Ontario Municipal Board Reform
The provincial government has commenced a review of the scope and effectiveness of the Ontario Municipal Board (OMB), an important part of the province’s land use planning system. The OMB is a quasi-judicial administrative body that acts as a court of appeal and renders decisions based on planning documents which are primarily the Ontario Planning Act and two municipal documents being an Official Plan (OP) and Comprehensive Zoning bylaw (ZB). These planning ‘rules’ are public information so that citizens know what can be done. The Planning Act generally describes how land use controls may be established in the province including who may establish the rules, the processes and procedures that must be used. The Official Plan is a ‘road map’ for land use and generally describes what the city would like to achieve over the next five years and beyond according to the horizon stated in the official plan. Finally, the zoning bylaws provide the details needed to implement the OP, including specific land use controls, and so these two documents must be well synchronized to achieve the desired results.
It is important to note that, as with the court system, the decisions made by the OMB are based on planning evidence, provided by expert witnesses under oath, which ensures that long-term public policy objectives, rather than short-term local political calculations, are upheld. Without an independent tribunal that specializes in planning law, such as the OMB, it would be more difficult to achieve Provincial and municipal policy goals. Without an administrative body for third party review, land use related disputes would end up in the court system. We believe that the court system would not have the same level of planning expertise, which could lead to inconsistent and unpredictable results that are not in the best interest of the public, while increasing the costs of participation for everyone including public opponents. Furthermore, the existence of an informed tribunal to adjudicate planning appeals has a positive role in focusing the work of everyone to work within the established planning regime with integrity.
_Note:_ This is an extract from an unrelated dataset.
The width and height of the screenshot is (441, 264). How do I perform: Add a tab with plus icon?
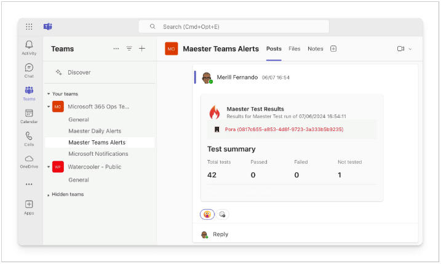tap(333, 49)
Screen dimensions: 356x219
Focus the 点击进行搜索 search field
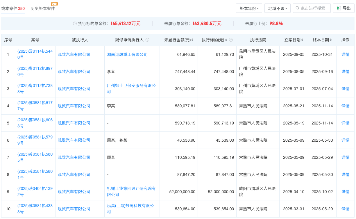pyautogui.click(x=314, y=8)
The fact that the OMB makes its decisions based on objective, fact based planning ’rules’ and evidence has resulted in a consistently high quality of urban growth across Ontario. The province and cities get to make the planning ‘rules’ and the OMB has the responsibility of enforcing them. As with any court or adjudication system, there will always be perceived winners and losers or degrees thereof. Those who do not obtain the result they want, often become understandably emotional and look for ways to get what they want by having the ‘rules’ changed. Objections to the OMB are not made on the basis that it made a bad planning decision based on the evidence. The objections are based on some people not getting what they want and preferring to uphold a political decision which is likely not based on the established planning rules. This is the difference between an objective planning based process and a political decision and forms the basis of the review.
There are two categories of changes currently being considered for the OMB. The first category deals with making the operations of the OMB more efficient and user friendly and are generally supported by residents, government and industry alike. One proposal is to increase the OMB’s resources so it may offer more assistance in matters in order to achieve better, faster, more efficient decisions. Residents and Community Associations could receive professional planning advice up front through an enhanced Community Liaison Office which would give them better information on making a determination about their chances of success or failure. Another proposal is to consider or require mediation for all appeals to reduce the number of full hearing cases that must be dealt with by the OMB. Almost 50% of the appeals before the OMB are from Committee of Adjustment decisions dealing with very site specific issues such as the location of a deck and yard setbacks – another proposal is to create new local appeal bodies to deal with these issues rather than going through the Board process.
The second category of changes being considered would alter the nature of the OMB by revising its responsibilities and its authority. Instead of acting as a quasi–judicial body able to make evidence based planning decisions it would be revised, some would say reduced, to a highly subjective, role to determine whether council decisions are ‘reasonable’. Consider for a moment, the opinions that exist in today’s diverse culture on any matter whatsoever and what the challenges would be in determining whether any of them were ‘reasonable’. This form of highly subjective, decision making is what we must try to avoid, not what we should be striving to create. The City of Ottawa Council recognized this clearly in their OMB discussion of Wednesday November 23rd when they voted 14-9 against a motion that would require the OMB to review Municipal Council decisions on a standard of ‘reasonableness.’
Another change being considered proposes provincial government funding to cover the costs of individuals or CAs who launch appeals. This would grant favoured status to one party in what is supposed to be a fair and level playing field for all participants. As with any court system case, individuals, companies or organizations must weigh the costs of pursuing legal action against the odds of winning or losing. This is the basis of all legal activity and should be no different for OMB operations. The Board is already, according to many, overly accepting of frivolous and vexatious appeals in not awarding costs to proponents. Free funding of appeals going forward would result in a dramatic increase of appeals, bog down an already overloaded system and require further taxpayer support.
There are a number of well-intentioned residents and elected officials who feel that their decisions should prevail at all costs. The majority believe that any system requires checks and balances to ensure that fair and equitable solutions can be assured. We can only hope that those who make the final decisions believe in a balanced approach to resolving urban growth issues but if not, then we should have the OMB to provide the needed checks and balances.